• EXERCISE MATERIAL

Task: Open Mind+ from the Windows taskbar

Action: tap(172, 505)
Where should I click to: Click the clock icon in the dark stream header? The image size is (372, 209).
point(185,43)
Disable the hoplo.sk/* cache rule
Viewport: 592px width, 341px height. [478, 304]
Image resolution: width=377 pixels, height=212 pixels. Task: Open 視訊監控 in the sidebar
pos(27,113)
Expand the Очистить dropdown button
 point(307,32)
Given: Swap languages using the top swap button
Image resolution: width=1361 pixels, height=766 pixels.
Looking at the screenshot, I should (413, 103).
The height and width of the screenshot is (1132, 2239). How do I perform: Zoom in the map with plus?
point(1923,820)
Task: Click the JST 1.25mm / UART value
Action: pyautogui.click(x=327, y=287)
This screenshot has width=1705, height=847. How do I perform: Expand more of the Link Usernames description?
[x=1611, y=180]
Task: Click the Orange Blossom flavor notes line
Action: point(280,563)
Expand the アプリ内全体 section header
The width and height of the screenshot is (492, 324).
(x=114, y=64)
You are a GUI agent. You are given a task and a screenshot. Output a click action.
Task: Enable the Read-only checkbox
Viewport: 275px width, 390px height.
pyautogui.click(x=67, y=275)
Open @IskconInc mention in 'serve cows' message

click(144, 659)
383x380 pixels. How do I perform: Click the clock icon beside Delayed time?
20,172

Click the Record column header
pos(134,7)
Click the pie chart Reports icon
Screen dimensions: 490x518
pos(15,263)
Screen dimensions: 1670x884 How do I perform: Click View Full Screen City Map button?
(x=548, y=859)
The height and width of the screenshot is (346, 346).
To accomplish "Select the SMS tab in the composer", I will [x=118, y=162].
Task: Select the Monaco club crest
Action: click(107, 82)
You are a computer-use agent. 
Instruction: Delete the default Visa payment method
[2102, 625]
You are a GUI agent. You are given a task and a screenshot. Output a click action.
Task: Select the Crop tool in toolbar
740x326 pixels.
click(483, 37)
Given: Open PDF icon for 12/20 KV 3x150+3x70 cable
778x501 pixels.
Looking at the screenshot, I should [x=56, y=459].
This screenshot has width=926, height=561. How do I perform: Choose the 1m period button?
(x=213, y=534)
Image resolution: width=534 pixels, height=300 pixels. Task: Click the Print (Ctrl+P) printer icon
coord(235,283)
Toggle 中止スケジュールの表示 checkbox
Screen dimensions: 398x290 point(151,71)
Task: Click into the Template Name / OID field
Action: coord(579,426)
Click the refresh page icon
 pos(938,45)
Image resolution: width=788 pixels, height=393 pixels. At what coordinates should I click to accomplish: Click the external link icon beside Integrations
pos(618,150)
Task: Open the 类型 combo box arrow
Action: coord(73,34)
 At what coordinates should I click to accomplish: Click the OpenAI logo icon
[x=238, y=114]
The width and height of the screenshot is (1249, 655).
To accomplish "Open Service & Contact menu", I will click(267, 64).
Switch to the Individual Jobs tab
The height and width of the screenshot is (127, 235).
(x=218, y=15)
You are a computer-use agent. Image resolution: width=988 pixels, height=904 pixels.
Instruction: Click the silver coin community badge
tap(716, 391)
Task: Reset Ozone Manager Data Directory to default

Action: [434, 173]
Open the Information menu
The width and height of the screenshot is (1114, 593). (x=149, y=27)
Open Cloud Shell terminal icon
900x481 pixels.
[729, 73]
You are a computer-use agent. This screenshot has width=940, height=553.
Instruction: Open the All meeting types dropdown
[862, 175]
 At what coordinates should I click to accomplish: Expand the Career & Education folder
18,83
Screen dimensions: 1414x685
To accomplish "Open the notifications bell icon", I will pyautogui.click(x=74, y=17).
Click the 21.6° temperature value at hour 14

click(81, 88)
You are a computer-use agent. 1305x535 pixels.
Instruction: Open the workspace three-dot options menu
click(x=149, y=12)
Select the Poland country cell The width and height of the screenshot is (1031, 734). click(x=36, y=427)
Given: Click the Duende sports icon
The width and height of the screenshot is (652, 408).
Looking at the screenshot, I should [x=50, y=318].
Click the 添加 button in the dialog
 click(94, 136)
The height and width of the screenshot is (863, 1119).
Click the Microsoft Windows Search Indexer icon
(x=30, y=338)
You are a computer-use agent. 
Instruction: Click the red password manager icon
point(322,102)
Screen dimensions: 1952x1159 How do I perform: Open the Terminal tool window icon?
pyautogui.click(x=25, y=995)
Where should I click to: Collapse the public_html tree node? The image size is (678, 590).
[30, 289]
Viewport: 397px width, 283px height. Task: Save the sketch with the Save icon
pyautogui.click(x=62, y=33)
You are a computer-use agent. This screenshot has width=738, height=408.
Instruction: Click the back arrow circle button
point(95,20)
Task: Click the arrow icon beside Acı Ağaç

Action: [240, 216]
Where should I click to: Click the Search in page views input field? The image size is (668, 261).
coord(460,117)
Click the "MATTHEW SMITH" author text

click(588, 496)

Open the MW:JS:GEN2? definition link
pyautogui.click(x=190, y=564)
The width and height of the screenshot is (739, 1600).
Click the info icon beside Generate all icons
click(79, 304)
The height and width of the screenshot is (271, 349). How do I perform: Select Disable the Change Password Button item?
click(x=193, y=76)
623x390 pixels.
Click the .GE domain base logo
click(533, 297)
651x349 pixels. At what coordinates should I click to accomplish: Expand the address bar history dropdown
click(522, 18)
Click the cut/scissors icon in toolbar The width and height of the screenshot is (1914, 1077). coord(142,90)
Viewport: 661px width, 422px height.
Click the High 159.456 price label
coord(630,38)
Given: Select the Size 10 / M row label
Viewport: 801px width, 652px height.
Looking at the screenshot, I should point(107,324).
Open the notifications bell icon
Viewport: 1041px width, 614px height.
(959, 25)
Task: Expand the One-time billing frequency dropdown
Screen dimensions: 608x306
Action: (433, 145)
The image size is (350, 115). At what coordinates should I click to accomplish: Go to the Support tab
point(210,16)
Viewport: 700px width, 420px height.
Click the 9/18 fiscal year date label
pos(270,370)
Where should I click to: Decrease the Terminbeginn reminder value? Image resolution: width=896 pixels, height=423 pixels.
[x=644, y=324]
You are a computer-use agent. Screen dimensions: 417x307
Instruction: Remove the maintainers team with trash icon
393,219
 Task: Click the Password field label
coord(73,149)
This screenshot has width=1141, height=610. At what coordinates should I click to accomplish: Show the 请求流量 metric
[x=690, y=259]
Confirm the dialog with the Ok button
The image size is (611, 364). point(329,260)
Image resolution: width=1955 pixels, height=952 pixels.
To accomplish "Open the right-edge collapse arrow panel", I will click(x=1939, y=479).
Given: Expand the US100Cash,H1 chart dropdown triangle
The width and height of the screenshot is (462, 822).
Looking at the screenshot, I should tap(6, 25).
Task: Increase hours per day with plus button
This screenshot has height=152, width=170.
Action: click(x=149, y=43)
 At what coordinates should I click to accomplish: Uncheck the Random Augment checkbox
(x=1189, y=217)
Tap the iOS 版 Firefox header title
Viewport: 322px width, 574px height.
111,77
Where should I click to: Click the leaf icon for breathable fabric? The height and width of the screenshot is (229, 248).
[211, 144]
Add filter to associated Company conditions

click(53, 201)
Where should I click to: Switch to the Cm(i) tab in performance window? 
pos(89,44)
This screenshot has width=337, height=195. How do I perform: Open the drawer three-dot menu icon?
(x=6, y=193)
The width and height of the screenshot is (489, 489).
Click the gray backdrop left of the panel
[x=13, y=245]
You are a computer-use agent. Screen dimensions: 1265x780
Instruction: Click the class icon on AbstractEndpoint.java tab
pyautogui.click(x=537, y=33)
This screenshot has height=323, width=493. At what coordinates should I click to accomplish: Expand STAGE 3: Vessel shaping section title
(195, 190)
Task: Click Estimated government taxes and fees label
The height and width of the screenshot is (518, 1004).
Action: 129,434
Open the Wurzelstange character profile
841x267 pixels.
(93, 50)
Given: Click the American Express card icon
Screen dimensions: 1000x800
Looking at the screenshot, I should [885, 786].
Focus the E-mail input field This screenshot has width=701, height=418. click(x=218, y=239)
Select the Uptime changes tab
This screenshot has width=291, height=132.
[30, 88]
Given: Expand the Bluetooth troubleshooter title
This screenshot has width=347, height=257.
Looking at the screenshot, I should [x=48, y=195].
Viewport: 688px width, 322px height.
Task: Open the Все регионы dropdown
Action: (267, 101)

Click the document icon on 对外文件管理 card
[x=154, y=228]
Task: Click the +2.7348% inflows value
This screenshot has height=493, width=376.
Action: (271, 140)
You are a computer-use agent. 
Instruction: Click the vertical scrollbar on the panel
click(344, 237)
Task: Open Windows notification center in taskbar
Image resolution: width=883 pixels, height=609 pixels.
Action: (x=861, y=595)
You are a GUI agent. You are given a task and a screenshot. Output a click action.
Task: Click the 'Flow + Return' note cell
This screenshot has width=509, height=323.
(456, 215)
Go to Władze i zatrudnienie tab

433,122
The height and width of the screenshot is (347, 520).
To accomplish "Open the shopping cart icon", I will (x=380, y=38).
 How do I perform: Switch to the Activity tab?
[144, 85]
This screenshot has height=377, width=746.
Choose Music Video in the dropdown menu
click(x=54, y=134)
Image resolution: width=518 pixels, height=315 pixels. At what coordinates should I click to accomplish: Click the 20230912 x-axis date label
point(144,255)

• WHAT NEEDS TO BE DONE
Find each line of the material that contains the word "logo" and copy those lines. Letter case must match.

• ANSWER TO THIS PROBLEM
 At what coordinates should I click to accomplish: Click the OpenAI logo icon
Click the .GE domain base logo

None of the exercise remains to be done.